## Records supplied
━━━━━━━━━━━━━━━━━━━━━━━━━━━━━━

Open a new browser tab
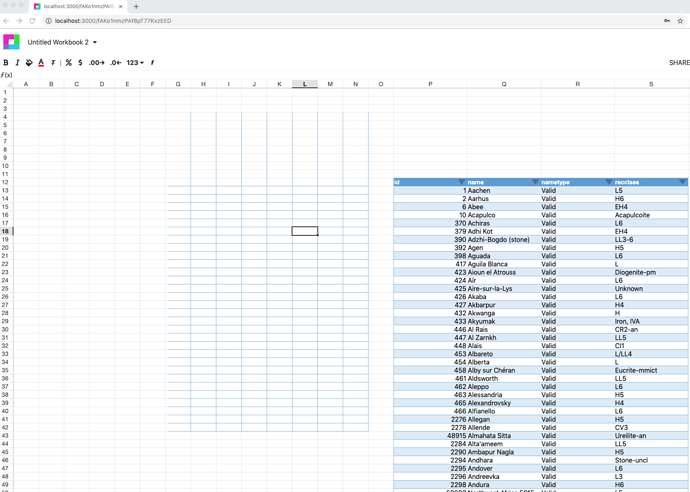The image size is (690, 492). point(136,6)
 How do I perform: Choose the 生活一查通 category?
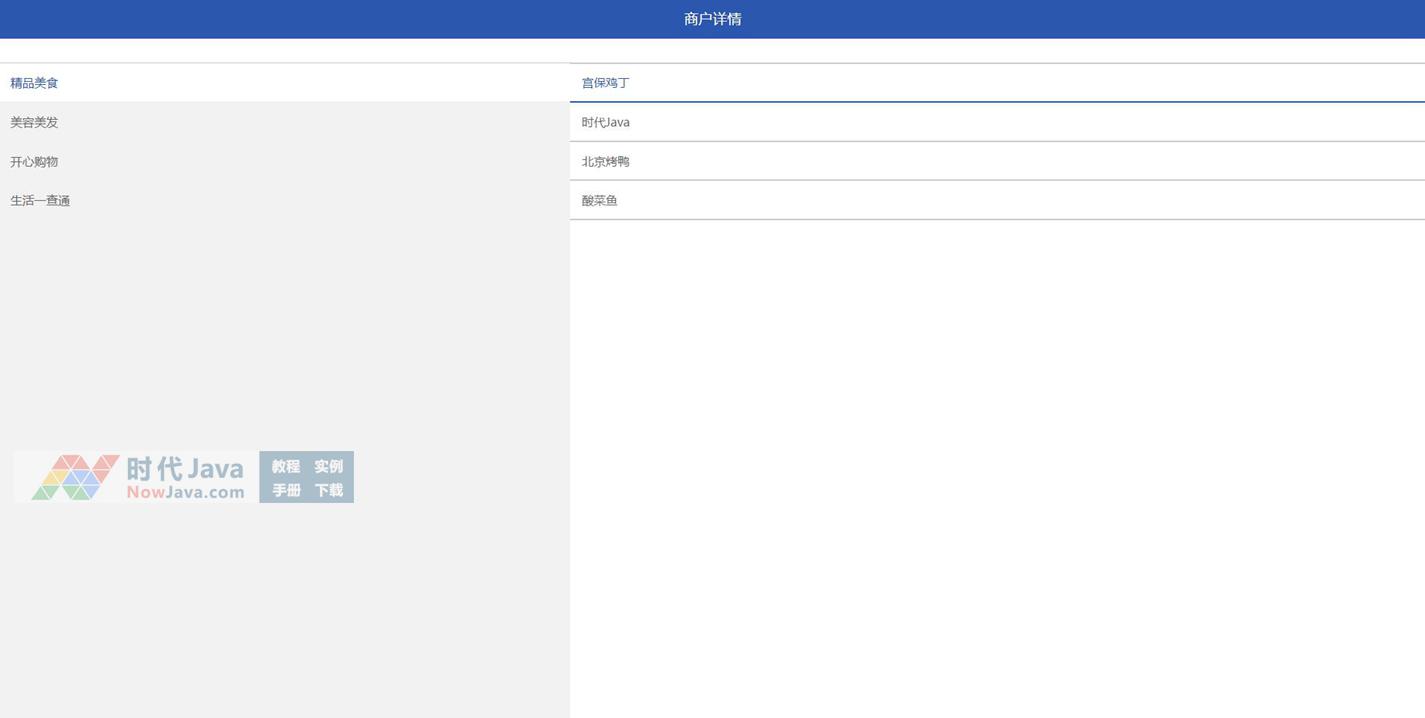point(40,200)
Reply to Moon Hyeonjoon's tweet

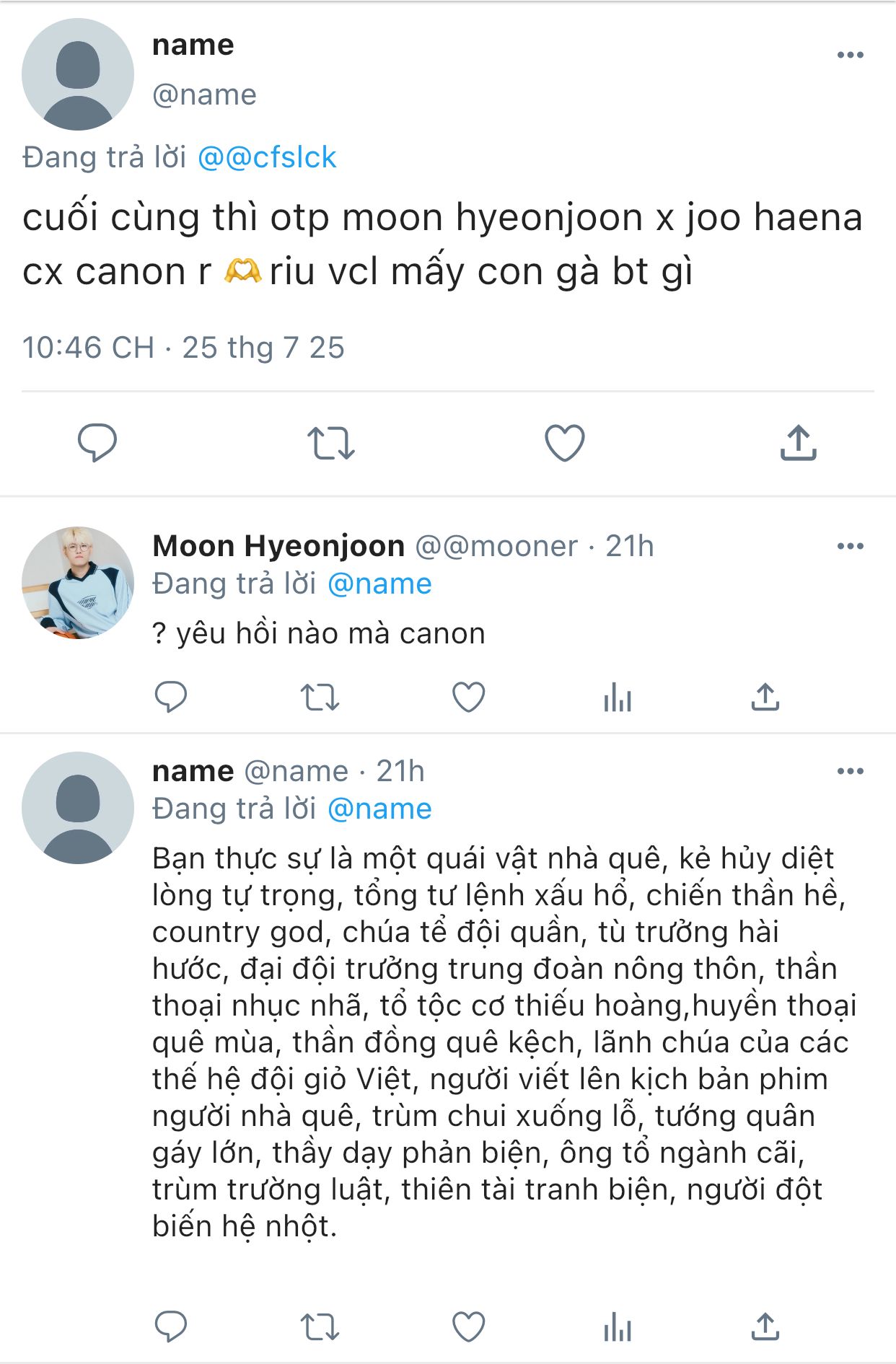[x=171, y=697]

━━━━━━━━━━━━━━━━━━━━━━━━━━━━━━

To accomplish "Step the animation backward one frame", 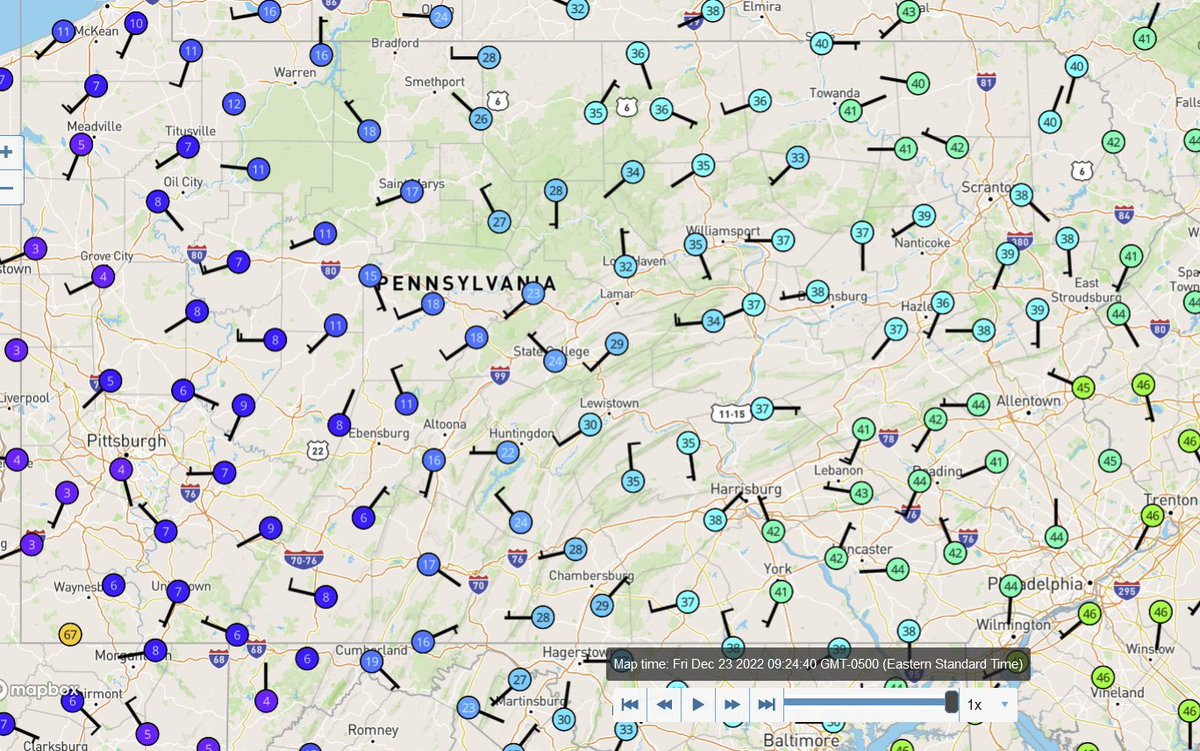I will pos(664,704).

━━━━━━━━━━━━━━━━━━━━━━━━━━━━━━

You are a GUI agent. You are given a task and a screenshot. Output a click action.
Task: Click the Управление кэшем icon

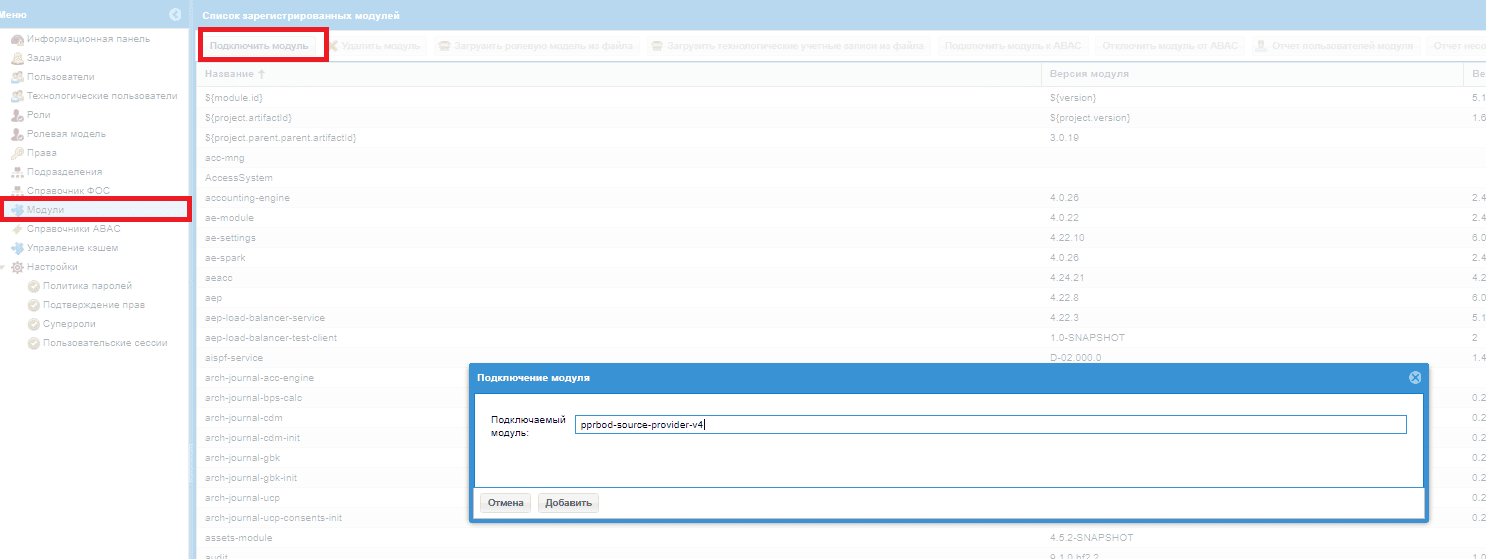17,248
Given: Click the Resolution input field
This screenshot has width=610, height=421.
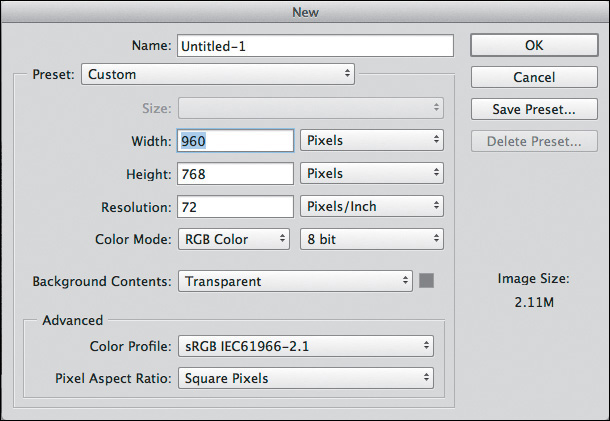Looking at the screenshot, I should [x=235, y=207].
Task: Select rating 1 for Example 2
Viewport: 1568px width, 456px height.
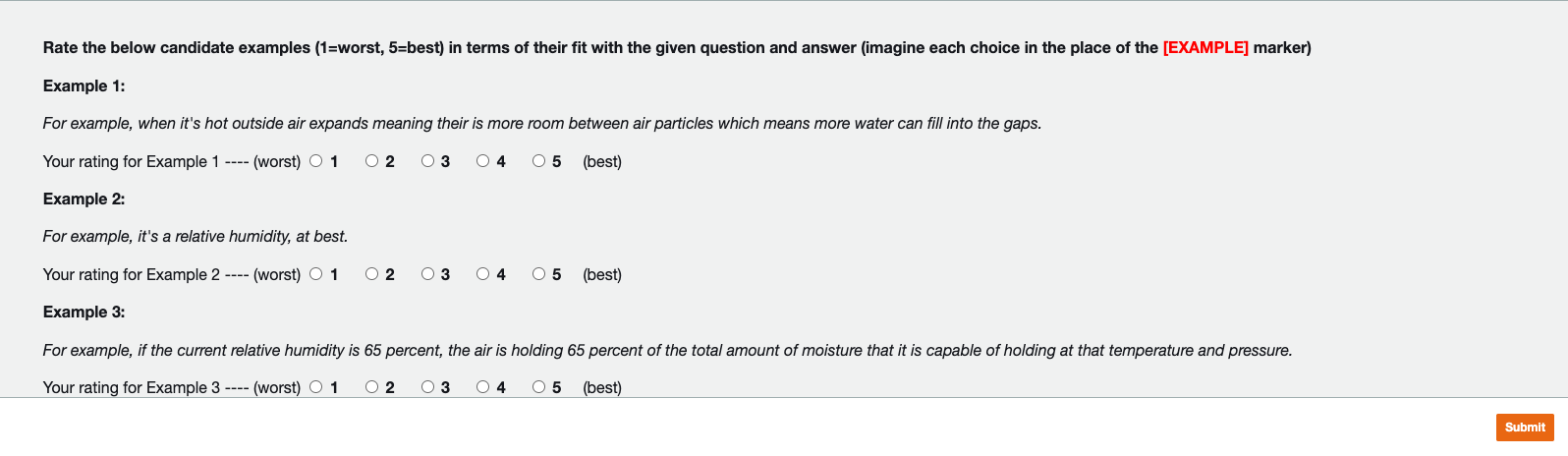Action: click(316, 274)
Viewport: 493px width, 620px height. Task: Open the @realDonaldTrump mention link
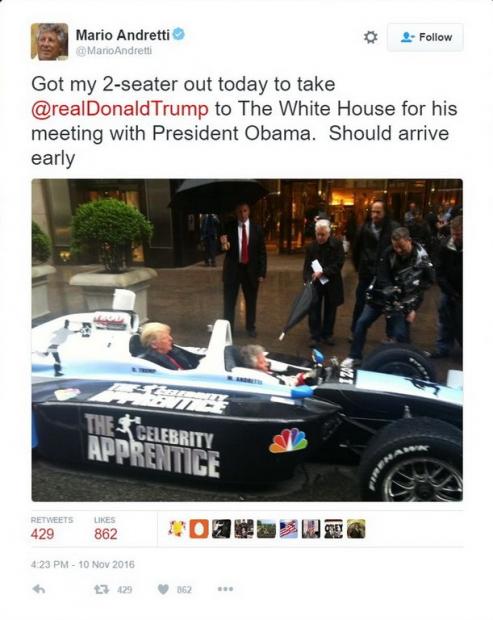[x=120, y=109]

━━━━━━━━━━━━━━━━━━━━━━━━━━━━━━

## Directions
Please reproduce the material starting at the line with "Open a new browser tab" and ending at the line with "[x=171, y=697]", swapping "tweet" for "post" and keeping everything else the same. Omit the pictures from your answer.

## Full answer
Open a new browser tab
The image size is (690, 492). point(136,6)
 How do I perform: Choose the 生活一查通 category?
point(40,200)
Reply to Moon Hyeonjoon's post

[x=171, y=697]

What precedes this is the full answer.